O requerimento saiu de uma reunião entre Eunício, Renan e outros senadores no gabinete do presidente do Senado na tarde desta quarta-feira, à revelia do Palácio do Planalto, contou à Reuters uma fonte do Senado. Pela manhã, o presidente Michel Temer havia dito a interlocutores que tentaria adiar a apreciação do texto aprovado na madrugada desta quarta pela Câmara.

Auxiliares de Temer ligaram pela manhã para Eunício para explicitar a posição do Planalto. O presidente quer evitar vetar ou sancionar o projeto em um momento de fragilidade, com manifestações marcadas contra a proposta. Ao mesmo tempo, o presidente teme desagradar a base em um momento que há votações importantes a serem feitas, como o segundo turno da Proposta de Emenda à Constituição que cria o teto de gastos e a proposta de reforma da Previdência.

“Não sei o que aconteceu. Quando cheguei a confusão estava armada. Não entendi o que Renan quis fazer”, disse um parlamentar próximo ao Planalto.

Alegando que líderes teriam pedido a votação do requerimento, Renan acelerou o processo e tentou fazer a aprovação da urgência em votação simbólica, mas a reação de um grupo de senadores fez com que o presidente do Senado tivesse que abrir votação nominal.

Ainda assim, nenhum senador apareceu para encaminhar a votação favorável ao requerimento, como é de praxe. Vários falaram contra a proposta.

“Para apoiar o requerimento não aparece um senador”, criticou o líder do DEM, Ronaldo Caiado (GO).

No plenário, alguns senadores se movimentavam pedindo votos para o requerimento de urgência. Entre eles, Humberto Costa e Lindbergh.
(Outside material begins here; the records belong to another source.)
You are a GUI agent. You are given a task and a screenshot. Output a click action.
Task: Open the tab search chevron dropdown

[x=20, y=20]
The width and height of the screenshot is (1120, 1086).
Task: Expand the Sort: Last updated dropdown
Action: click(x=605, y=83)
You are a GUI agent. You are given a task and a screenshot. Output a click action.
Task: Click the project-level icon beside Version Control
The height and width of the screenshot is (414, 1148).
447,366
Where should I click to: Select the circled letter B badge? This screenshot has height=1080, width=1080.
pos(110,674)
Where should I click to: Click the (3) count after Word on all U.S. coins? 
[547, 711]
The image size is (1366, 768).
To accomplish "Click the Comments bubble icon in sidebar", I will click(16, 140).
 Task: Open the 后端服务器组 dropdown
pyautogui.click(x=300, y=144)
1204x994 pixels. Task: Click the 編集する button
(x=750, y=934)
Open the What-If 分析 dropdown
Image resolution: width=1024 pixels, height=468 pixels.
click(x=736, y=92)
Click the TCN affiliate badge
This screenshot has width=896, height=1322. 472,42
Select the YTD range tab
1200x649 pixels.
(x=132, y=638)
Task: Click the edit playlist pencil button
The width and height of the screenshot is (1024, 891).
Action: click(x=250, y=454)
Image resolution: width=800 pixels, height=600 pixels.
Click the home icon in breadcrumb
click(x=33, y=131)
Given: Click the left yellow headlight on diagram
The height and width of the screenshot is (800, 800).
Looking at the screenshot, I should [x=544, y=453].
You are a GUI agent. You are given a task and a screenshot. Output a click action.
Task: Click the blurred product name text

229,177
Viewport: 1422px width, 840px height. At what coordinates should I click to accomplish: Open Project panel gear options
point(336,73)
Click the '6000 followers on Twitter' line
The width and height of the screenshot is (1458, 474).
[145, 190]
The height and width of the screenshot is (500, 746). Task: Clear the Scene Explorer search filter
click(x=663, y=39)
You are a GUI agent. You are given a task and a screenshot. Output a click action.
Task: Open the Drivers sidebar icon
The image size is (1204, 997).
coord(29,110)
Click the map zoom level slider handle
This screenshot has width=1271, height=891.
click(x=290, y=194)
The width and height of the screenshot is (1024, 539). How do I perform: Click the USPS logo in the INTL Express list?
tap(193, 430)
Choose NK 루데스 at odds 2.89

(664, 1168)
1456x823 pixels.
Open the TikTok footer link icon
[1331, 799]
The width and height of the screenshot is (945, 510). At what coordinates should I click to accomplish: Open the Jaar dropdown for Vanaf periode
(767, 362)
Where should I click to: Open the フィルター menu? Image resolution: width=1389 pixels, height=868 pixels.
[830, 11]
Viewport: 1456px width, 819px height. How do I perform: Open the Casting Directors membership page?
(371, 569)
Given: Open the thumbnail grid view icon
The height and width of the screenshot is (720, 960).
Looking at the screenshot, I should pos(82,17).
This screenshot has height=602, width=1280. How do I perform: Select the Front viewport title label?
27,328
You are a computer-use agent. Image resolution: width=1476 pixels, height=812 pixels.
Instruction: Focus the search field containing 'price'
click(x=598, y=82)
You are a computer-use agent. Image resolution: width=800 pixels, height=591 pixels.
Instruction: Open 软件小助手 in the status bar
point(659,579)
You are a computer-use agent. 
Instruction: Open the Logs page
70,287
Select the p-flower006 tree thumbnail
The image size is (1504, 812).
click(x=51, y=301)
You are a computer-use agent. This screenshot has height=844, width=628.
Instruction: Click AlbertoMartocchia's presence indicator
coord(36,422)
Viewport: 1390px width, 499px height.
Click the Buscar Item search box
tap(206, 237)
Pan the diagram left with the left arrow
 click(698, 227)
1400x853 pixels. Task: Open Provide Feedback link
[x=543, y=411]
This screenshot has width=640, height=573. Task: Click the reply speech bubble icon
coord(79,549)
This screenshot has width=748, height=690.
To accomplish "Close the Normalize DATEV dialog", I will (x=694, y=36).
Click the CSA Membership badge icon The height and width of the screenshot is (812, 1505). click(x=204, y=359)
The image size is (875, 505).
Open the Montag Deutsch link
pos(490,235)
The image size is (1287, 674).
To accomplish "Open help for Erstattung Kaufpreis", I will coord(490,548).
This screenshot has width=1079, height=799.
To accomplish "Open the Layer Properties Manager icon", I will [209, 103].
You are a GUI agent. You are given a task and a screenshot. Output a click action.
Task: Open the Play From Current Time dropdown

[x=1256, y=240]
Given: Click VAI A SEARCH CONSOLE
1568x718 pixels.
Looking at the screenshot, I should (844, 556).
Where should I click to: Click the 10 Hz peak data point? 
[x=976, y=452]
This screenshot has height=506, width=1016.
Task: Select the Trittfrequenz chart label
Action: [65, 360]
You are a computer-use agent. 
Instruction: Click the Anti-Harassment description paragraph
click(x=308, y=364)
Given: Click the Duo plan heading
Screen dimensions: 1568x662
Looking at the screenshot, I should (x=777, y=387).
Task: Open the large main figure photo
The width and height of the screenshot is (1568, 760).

Líder do governo no Senado, o tucano Aloysio Nunes (SP) foi um dos que criticou a proposta. “Não nos coloquem na contramão da opinião pública. Não quero que essa matéria chegue na mesa do presidente Temer para vetar ou apoiar”, afirmou o senador, revelando a preocupação do Planalto.

Na mesma linha, o líder do PPS, senador Cristovam Buarque (DF), foi duro. “Não acredito que o presidente tenha coragem de sancionar ou vai caminhar para um fim antecipado de seu mandato. É uma desmoralização completa”, disse Cristovam, que ainda acusou Renan de abuso de autoridade e de tentar atropelar o regimento da Casa.

REAÇÃO

Parlamentares atribuem a tentativa de Renan a uma reação aos procuradores da operação Lava Jato, que hoje ameaçaram renunciar à força-tarefa que investiga o caso se o projeto for sancionado por Temer.

Os procuradores classificaram o dispositivo que permite punir juízes e promotores de “lei da intimidação” e disseram que ele implica no começo do fim das investigações sobre o esquema de corrupção na Petrobras.

Ao sair do plenário, Renan negou que tivesse influenciado na tentativa de votação.

“Houve um requerimento de senadores pedindo a urgência e a inclusão na pauta, não havia outra solução que consultar o plenário, e o plenário decidiu que não era urgente. Acho muito bom que vai tramitar demoradamente na Comissão de Constituição e Justiça”, disse Renan, negando que tenha sido uma retaliação.

“As tentativas de interferir no Legislativo são muitas”, rebateu.